Each day I leave my nice, cushy neighborhood to drive across town to my daughter’s school. It is an 18-minute lesson in gratitude and guilt.
The route is nearly equal parts churches, daycares, convenience stores, bars and boarded up buildings. People wait for busses in clothing not nearly warm enough for the subzero temps. It is a daily reminder that my upper-middle class life is one of privilege.
Because my freelance work allows me flexibility, I regularly spend time in my daughter’s classroom. I have the privilege of seeing her teacher in action, of seeing the children learn and watching their dynamics.
I also see things I wish I could unsee. It sounds fancy when I say my daughter attends a French immersion school, but this is an inner city public school. It is one of only two good elementary schools in a struggling district, where breakfast is provided to any child who wants it and a good percentage of kids qualify for free or reduced lunch.
Some days my heart breaks a little.

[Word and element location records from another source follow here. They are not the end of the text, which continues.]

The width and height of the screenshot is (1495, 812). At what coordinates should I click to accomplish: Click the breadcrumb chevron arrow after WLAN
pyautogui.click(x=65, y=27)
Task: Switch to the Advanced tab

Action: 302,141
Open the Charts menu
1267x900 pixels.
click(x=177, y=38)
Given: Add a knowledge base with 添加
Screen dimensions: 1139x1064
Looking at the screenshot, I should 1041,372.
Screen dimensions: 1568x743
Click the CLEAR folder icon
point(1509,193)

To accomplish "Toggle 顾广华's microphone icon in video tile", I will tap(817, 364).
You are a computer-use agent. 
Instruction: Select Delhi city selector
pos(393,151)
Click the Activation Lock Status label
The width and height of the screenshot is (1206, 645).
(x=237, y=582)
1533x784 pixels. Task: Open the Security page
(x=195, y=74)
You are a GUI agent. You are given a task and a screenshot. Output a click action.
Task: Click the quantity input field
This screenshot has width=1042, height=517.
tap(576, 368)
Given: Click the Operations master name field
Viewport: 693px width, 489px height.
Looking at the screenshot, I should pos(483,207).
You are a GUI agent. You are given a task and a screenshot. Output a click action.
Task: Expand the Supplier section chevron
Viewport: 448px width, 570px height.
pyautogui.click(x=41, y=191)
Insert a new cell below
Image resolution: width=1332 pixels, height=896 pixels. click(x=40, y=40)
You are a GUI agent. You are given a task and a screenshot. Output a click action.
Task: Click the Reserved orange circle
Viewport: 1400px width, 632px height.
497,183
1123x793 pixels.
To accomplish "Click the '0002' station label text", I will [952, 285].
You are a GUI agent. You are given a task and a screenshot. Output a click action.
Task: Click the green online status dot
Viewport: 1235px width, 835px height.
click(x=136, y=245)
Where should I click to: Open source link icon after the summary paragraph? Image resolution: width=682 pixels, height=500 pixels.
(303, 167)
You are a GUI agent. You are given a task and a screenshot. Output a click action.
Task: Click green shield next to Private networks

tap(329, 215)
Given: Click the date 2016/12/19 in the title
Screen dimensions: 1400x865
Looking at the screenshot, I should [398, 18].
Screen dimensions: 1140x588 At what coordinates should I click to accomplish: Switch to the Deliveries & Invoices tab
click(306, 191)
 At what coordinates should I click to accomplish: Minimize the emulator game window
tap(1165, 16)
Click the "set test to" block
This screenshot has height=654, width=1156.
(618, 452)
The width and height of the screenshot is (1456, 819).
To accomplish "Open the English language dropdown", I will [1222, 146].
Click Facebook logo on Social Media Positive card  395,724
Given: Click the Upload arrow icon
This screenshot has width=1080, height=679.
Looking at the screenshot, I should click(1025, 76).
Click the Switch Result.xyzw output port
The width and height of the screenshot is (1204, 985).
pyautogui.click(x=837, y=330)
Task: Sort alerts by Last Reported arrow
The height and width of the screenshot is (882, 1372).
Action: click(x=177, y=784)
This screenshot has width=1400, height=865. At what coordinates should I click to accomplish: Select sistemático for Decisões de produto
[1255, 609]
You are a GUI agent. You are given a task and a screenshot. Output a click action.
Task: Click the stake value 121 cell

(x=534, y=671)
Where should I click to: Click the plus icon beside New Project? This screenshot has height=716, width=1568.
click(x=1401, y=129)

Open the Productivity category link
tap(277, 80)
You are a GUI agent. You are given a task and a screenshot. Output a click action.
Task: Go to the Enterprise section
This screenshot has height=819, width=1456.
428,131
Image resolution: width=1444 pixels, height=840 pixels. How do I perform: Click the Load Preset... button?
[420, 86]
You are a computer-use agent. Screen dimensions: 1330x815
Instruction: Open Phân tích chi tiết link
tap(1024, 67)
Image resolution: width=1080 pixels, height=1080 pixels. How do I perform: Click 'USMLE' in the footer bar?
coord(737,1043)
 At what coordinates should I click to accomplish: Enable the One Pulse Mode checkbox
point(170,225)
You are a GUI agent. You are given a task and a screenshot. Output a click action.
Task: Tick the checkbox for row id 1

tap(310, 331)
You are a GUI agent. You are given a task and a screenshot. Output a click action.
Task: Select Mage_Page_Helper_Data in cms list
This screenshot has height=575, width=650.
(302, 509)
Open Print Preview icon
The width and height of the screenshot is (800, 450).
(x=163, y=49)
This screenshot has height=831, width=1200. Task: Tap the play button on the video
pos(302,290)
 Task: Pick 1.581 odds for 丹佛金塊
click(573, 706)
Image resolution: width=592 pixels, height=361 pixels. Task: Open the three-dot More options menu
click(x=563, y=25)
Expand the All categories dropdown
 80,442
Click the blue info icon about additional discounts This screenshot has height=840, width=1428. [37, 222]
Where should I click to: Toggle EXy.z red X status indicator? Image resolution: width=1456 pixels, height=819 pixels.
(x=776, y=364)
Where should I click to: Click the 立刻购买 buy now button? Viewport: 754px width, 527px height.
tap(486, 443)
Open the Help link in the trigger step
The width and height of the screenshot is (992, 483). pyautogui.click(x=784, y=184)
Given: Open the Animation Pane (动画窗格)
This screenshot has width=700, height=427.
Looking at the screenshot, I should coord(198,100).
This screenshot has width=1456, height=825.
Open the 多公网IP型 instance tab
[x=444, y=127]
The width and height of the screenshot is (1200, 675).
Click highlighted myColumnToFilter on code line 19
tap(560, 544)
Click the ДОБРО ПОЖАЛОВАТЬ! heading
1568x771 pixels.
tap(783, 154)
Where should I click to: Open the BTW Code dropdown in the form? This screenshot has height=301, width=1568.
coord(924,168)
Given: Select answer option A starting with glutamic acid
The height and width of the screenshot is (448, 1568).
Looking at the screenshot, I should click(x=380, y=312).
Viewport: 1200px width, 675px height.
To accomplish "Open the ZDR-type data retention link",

I’ve seen kids with lunches made entirely of Lunchables and Hostess cupcakes. I’ve seen kids with Air Jordans but no winter boots. I’ve talked with children eager for just a little bit of extra attention.
Since the beginning of the year, I’ve watched one such boy swagger about the classroom at just 6 years of age, playing the tough guy and getting into trouble. Just before the winter break, he dropped the tough guy act and threw his around my waist. Being a mother, I responded instinctually—I hugged back. And somehow I have become a safe haven for this boy.
On a field trip this week, he clung to me the entire afternoon. When I interacted with my daughter, I could see the longing in his eyes. I don’t know the details of his home life, but I have suspected they aren’t great.
Still, I was unprepared when he told me he wished I were his mother. That his mother wanted him to live with his father and his father didn’t want him either.
How do you respond to such statements? There is no response to that because it is a situation that shouldn’t exist. I don’t live under a rock. I realize thousands of children and families struggle for survival every day, but until this week, I had never looked into the big, brown eyes of a little boy who has a void that I can never fill.
This little boy makes me feel grateful for my life. He makes me want to hug my own child more. He makes me strive to be more generous with my heart and my time.
By mid-summer he will likely have forgotten all about me, but I suspect that 20 years from now I will still wonder what became of him.
All I have to give this boy are a few moments of kindness. It feels like so very little to offer a boy who appears to need to much. Yet, kindness is the one thing that all of us can offer to one another. It isn’t always enough, but perhaps it is at least something.